- **Consignes**
a: D'après l'article sur la CGT pénitentiaire, à quelle date a eu lieu le grand mouvement de grève de gardiens au cours duquel une prisonnière a fait la déclaration citée ?
b: Retapez le passage de l'article sur la CGT pénitentiaire qui va de « Les surveillant·e·s pénitentiaires » jusqu'à « et des prisonnières ? ».

- **Texte**

<<<<

La CGT pénitentiaire : un syndicat comme les autres ?

FRANCE   Publié le 12 avril 2021 | Maj le 14 avril 2021

Les surveillant·e·s pénitentiaires travaillent pour l’État, à maintenir enfermée une partie de la population, majoritairement pauvre. Ils ont peut-être de mauvaises conditions de travail. Alors pourquoi les revendications de leurs syndicats reviennent-elles principalement… à durcir la vie des prisonniers et des prisonnières ?

Leurs sites internet sont explicites : selon eux l’administration pénitentiaire respecte plus les « voyous » que les gardiens – ah bon ?! – leur autorité est menacée, les prisonniers et prisonnières ne sont jamais assez sanctionnés… Ils réclament « des réponses pénales sévères », de la sécurité, de la répression, des fouilles [1] tant qu’ils veulent.
Bien sûr, il y a des conflits entre les gardiens et leur hiérarchie. Mais quiconque est concerné par la prison sait très bien que, au fond, leur intérêt commun est de maintenir l’ordre en détention. Quitte à détruire la vie des prisonniers, des prisonnières et de leurs proches. Quand les gardiens font grève, ils ne bloquent pas leurs supérieurs, ils ne menacent pas d’ouvrir les cellules pour que les prisonniers prennent l’air. Ils bloquent les détentions. Ils rendent l’enfermement encore plus violent : restriction drastique de nourriture, pas d’activité, pas de douches, parfois même pas de parloirs. Les « usagers pris en otage » ne sont jamais interviewés. Pendant un grand mouvement de grève de gardiens, en janvier 2018, une prisonnière déclarait :

« Les maton·ne·s ne sont pas des ouvrier·e·s, ils et elles sont des agents actifs dans la protection et préservation d’un système qui protège les riches et enferme les précaires. L’amélioration des conditions de travail qu’ils réclament n’est pas autre chose qu’un manifeste en faveur d’un modèle de société basé sur la sécurité. Mais pas la sécurité d’avoir une vie digne et épanouie (…). La sécurité qu’ils défendent est basée sur le contrôle, la haine et la peur, ils demandent plus de caméras de vidéo-surveillance, plus de fouilles, plus d’armes, plus d’effectifs, plus de barbelés, plus d’isolement, plus de discrimination, plus d’obéissance. »

>>>>

(Entrées de données enregistrées)
<<<<

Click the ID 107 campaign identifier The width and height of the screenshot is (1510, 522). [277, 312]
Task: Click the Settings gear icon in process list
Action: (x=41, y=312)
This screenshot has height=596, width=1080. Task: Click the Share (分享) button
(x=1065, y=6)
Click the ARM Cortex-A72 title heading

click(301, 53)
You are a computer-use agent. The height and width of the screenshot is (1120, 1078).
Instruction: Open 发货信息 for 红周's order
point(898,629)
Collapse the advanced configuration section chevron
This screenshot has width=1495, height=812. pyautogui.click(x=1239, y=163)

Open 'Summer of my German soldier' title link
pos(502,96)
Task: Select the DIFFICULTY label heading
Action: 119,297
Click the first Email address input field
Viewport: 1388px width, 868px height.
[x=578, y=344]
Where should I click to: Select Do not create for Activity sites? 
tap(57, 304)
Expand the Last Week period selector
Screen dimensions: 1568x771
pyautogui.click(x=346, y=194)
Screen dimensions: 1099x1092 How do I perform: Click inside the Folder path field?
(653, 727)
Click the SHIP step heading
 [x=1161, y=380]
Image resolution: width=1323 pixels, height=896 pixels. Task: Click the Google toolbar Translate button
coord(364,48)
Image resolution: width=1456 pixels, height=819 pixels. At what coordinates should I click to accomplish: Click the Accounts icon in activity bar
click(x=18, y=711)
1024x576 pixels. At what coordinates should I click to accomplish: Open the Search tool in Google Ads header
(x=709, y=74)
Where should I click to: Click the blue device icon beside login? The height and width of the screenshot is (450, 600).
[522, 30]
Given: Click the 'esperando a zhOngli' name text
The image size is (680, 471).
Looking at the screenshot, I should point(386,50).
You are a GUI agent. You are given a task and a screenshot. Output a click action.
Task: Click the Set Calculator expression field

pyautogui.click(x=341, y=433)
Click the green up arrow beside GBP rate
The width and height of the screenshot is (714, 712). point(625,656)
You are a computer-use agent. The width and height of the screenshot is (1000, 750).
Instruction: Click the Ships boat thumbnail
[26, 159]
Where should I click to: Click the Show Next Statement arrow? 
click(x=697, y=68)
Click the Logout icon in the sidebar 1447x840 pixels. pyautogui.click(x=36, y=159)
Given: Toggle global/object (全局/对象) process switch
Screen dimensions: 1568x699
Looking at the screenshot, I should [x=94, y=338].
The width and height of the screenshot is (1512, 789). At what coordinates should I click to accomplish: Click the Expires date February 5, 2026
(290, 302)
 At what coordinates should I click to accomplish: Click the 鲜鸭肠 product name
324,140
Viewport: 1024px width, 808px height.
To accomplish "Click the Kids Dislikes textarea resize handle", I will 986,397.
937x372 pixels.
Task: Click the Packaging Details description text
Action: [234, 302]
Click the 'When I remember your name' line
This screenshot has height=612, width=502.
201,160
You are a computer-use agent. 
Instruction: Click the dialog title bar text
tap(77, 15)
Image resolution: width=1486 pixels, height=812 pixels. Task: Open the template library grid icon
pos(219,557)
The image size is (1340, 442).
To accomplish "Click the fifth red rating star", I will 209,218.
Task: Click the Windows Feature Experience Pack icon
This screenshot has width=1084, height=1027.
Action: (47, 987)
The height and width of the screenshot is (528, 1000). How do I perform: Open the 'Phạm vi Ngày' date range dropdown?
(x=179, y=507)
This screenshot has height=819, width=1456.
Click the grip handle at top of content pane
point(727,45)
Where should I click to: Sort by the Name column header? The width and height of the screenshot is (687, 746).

>>>>

- **Réponses par tâche**
a: En janvier 2018.

b:
Les surveillant·e·s pénitentiaires travaillent pour l’État, à maintenir enfermée une partie de la population, majoritairement pauvre. Ils ont peut-être de mauvaises conditions de travail. Alors pourquoi les revendications de leurs syndicats reviennent-elles principalement… à durcir la vie des prisonniers et des prisonnières ?